- [Brief]: Give back the data in full, with every line exact.
--- --- ---
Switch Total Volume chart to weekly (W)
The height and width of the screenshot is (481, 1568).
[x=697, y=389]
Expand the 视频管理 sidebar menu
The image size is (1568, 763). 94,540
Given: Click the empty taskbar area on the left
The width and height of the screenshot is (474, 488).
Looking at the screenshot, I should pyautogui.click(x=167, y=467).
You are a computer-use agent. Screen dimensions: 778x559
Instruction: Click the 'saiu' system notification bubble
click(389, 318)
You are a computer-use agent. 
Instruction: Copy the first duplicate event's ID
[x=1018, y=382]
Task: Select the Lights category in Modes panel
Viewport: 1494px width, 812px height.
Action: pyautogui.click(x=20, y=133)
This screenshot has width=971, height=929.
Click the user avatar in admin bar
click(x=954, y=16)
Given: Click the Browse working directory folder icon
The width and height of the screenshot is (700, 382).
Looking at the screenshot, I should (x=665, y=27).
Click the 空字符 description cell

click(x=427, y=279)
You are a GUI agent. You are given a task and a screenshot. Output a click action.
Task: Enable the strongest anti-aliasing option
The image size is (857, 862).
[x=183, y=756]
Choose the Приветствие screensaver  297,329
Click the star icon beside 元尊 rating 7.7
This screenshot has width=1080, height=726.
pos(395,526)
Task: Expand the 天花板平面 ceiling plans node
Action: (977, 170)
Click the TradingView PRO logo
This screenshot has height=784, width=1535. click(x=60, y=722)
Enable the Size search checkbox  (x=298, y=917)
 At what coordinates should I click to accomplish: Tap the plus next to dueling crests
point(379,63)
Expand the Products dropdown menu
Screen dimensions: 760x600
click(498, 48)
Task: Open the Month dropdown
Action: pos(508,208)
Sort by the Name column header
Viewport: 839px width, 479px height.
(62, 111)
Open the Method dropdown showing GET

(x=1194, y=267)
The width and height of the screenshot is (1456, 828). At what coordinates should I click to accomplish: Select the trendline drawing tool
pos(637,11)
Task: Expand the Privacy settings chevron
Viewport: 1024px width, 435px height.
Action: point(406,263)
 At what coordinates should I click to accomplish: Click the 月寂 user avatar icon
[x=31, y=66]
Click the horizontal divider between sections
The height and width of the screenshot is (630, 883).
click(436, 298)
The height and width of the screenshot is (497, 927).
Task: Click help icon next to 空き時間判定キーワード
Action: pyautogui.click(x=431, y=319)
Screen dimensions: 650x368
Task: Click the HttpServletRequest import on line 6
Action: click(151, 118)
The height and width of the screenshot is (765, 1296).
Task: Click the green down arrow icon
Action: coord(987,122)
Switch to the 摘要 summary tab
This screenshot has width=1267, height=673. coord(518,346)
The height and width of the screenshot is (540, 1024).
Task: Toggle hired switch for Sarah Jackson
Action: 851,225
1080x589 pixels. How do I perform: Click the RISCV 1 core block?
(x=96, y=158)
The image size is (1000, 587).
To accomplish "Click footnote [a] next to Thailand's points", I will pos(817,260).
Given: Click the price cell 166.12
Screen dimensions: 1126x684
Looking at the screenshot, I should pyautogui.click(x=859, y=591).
--- --- ---
- [Answer for this exercise]:
Switch Total Volume chart to weekly (W)
The height and width of the screenshot is (481, 1568).
[x=697, y=389]
Expand the 视频管理 sidebar menu
The image size is (1568, 763). 94,540
Given: Click the empty taskbar area on the left
The width and height of the screenshot is (474, 488).
Looking at the screenshot, I should pyautogui.click(x=167, y=467).
You are a computer-use agent. Screen dimensions: 778x559
Instruction: Click the 'saiu' system notification bubble
click(389, 318)
You are a computer-use agent. 
Instruction: Copy the first duplicate event's ID
[x=1018, y=382]
Task: Select the Lights category in Modes panel
Viewport: 1494px width, 812px height.
Action: pyautogui.click(x=20, y=133)
This screenshot has width=971, height=929.
Click the user avatar in admin bar
click(x=954, y=16)
Given: Click the Browse working directory folder icon
The width and height of the screenshot is (700, 382).
Looking at the screenshot, I should (x=665, y=27).
Click the 空字符 description cell

click(x=427, y=279)
You are a GUI agent. You are given a task and a screenshot. Output a click action.
Task: Enable the strongest anti-aliasing option
The image size is (857, 862).
[x=183, y=756]
Choose the Приветствие screensaver  297,329
Click the star icon beside 元尊 rating 7.7
This screenshot has width=1080, height=726.
pos(395,526)
Task: Expand the 天花板平面 ceiling plans node
Action: (977, 170)
Click the TradingView PRO logo
This screenshot has height=784, width=1535. click(x=60, y=722)
Enable the Size search checkbox  (x=298, y=917)
 At what coordinates should I click to accomplish: Tap the plus next to dueling crests
point(379,63)
Expand the Products dropdown menu
Screen dimensions: 760x600
click(498, 48)
Task: Open the Month dropdown
Action: pos(508,208)
Sort by the Name column header
Viewport: 839px width, 479px height.
(62, 111)
Open the Method dropdown showing GET

(x=1194, y=267)
The width and height of the screenshot is (1456, 828). At what coordinates should I click to accomplish: Select the trendline drawing tool
pos(637,11)
Task: Expand the Privacy settings chevron
Viewport: 1024px width, 435px height.
Action: point(406,263)
 At what coordinates should I click to accomplish: Click the 月寂 user avatar icon
[x=31, y=66]
Click the horizontal divider between sections
The height and width of the screenshot is (630, 883).
click(436, 298)
The height and width of the screenshot is (497, 927).
Task: Click help icon next to 空き時間判定キーワード
Action: pyautogui.click(x=431, y=319)
Screen dimensions: 650x368
Task: Click the HttpServletRequest import on line 6
Action: click(151, 118)
The height and width of the screenshot is (765, 1296).
Task: Click the green down arrow icon
Action: coord(987,122)
Switch to the 摘要 summary tab
This screenshot has width=1267, height=673. coord(518,346)
The height and width of the screenshot is (540, 1024).
Task: Toggle hired switch for Sarah Jackson
Action: 851,225
1080x589 pixels. How do I perform: Click the RISCV 1 core block?
(x=96, y=158)
The image size is (1000, 587).
To accomplish "Click footnote [a] next to Thailand's points", I will pos(817,260).
Given: Click the price cell 166.12
Screen dimensions: 1126x684
Looking at the screenshot, I should pyautogui.click(x=859, y=591).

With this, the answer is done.